His voice faded away, and Claire turned slightly and put her hands on his knees and once again stared into his eyes. “Tom, you’ve lied to me for six years or more. I really don’t know what to believe anymore.”

“Why the hell do you think I lied to you, Claire?” he said, eyes flashing. “What do you expect, that I could have told you the truth? ‘Oh, by the way, Claire, I’m not really Tom Chapman from California, I’m Ron Kubik from Illinois, and, oh yes, I also haven’t really been a money manager all these years, I was actually a covert operative, and now I’m on the run. And, oh yes, another thing, I’ve had plastic surgery, so this face you’re looking at isn’t really the face I was born with.’ Is that what you honestly expected me to say? And you of course would say, ‘I see, that’s interesting, and what time’s dinner?’”

“Not at the beginning, maybe, but sometime after we got married, maybe you could have opened up to me, been honest.”
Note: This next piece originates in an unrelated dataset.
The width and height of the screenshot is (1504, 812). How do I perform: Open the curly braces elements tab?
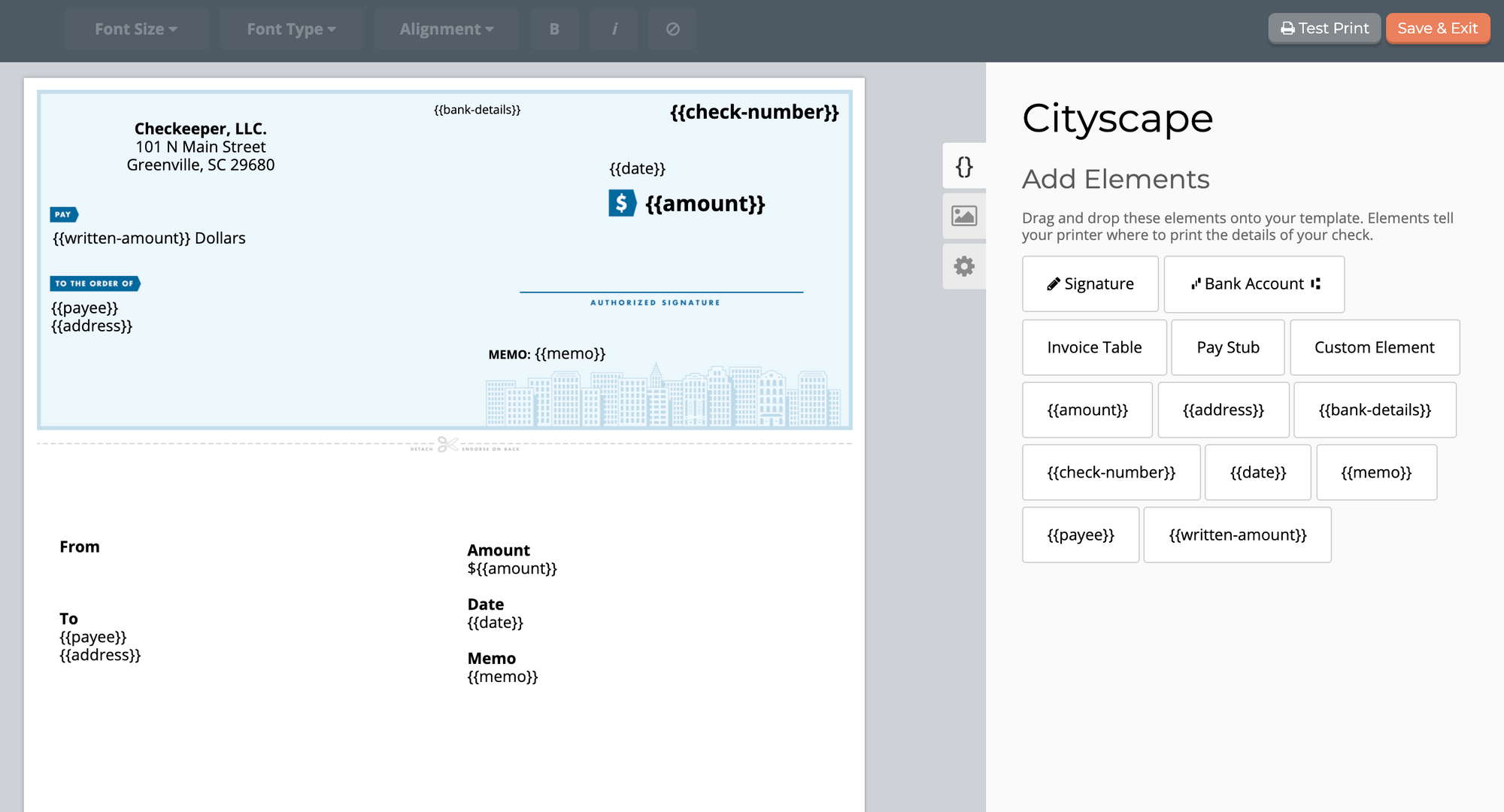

“And maybe I would have!” he almost shouted. “Maybe I would have. How do I know? We’d been married three years, baby. In the scheme of things, that’s not a long time! Probably I would have told you, when the time was right. But I looked at you and your little daughter — my daughter — and thought, The most important thing I can do in the world right now is to make their world safe. Is to protect them. Because I knew that, if I told you, you’d immediately be put into danger. You’d know, and once you know, you’re vulnerable. Things happen, people talk, word gets out. And I wasn’t going to do that to you. My job was to protect you!”

He encircled her with his arms, and moved to kiss her, but she turned away.